◆ **Available data**:
»»

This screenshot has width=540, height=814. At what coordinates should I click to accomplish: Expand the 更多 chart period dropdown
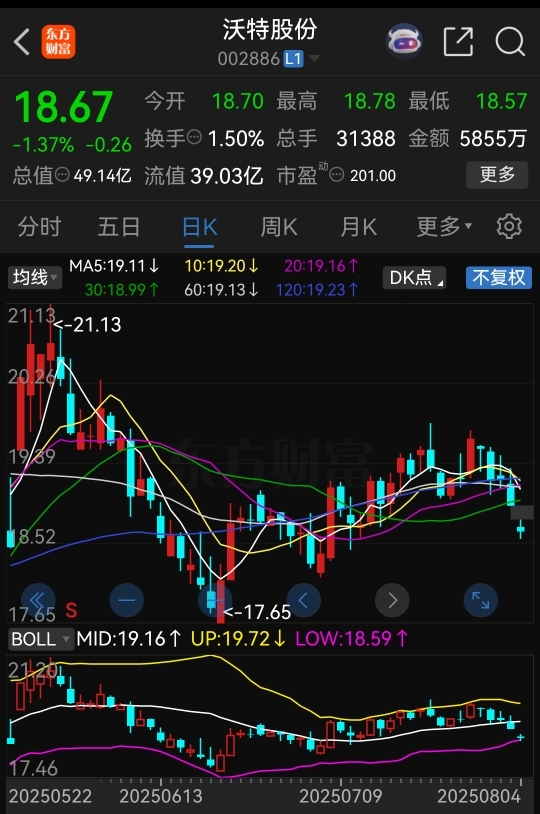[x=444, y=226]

««
»»

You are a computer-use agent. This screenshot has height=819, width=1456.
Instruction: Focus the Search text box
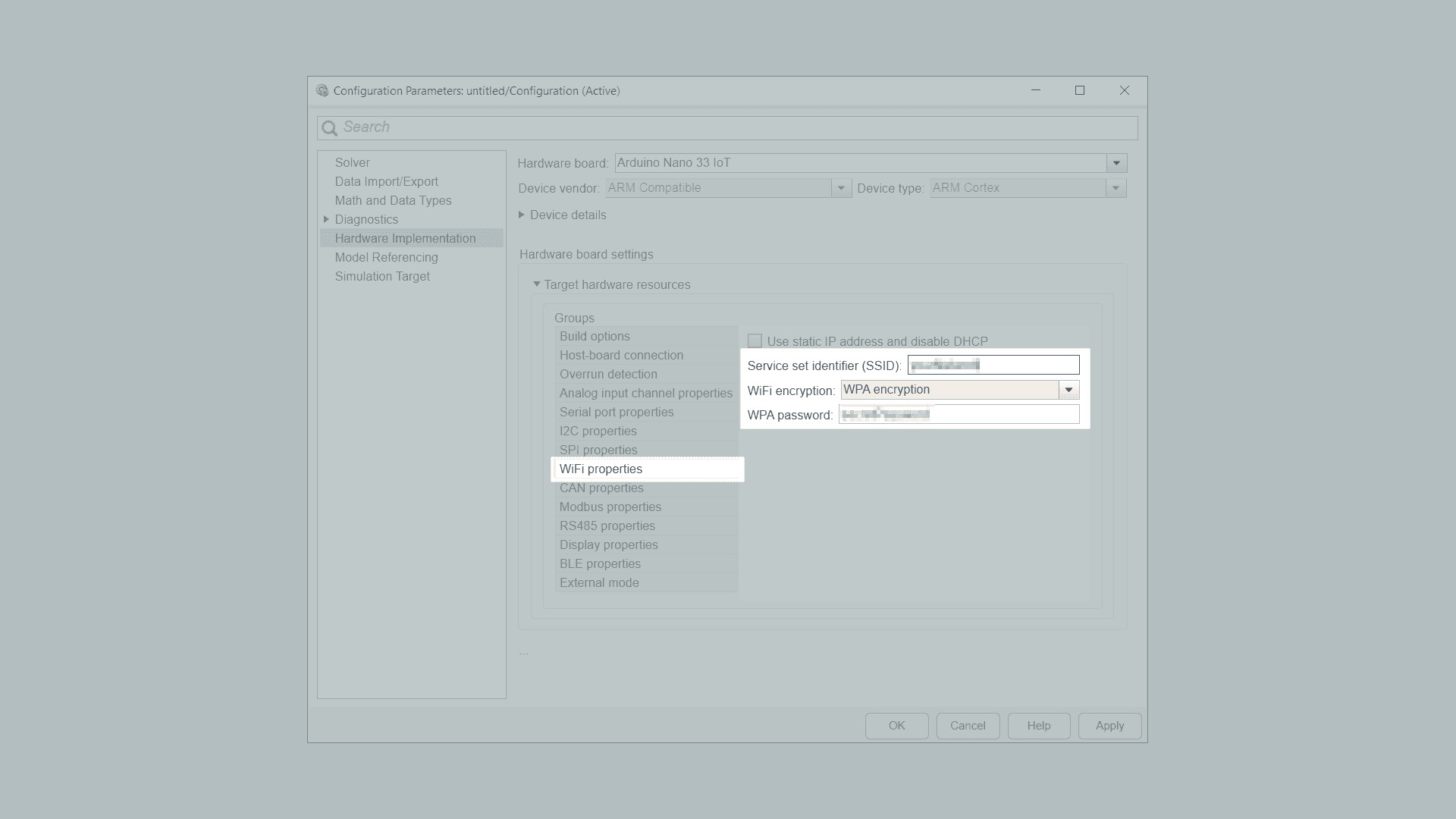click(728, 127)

««

◆ **Work required**:
Convert the part that opens with the line containing "This screenshot has width=540, height=814." and closes with the line containing "[x=444, y=226]" into a two-column CSV with the headers instruction and coordinates. Each entry gets one row, each field goes in quotes with line breaks replaced by spaces, and the pictures are omitted.

◆ **Exercise answer**:
instruction,coordinates
"This screenshot has width=540, height=814. At what coordinates should I click to accomplish: Expand the 更多 chart period dropdown","[x=444, y=226]"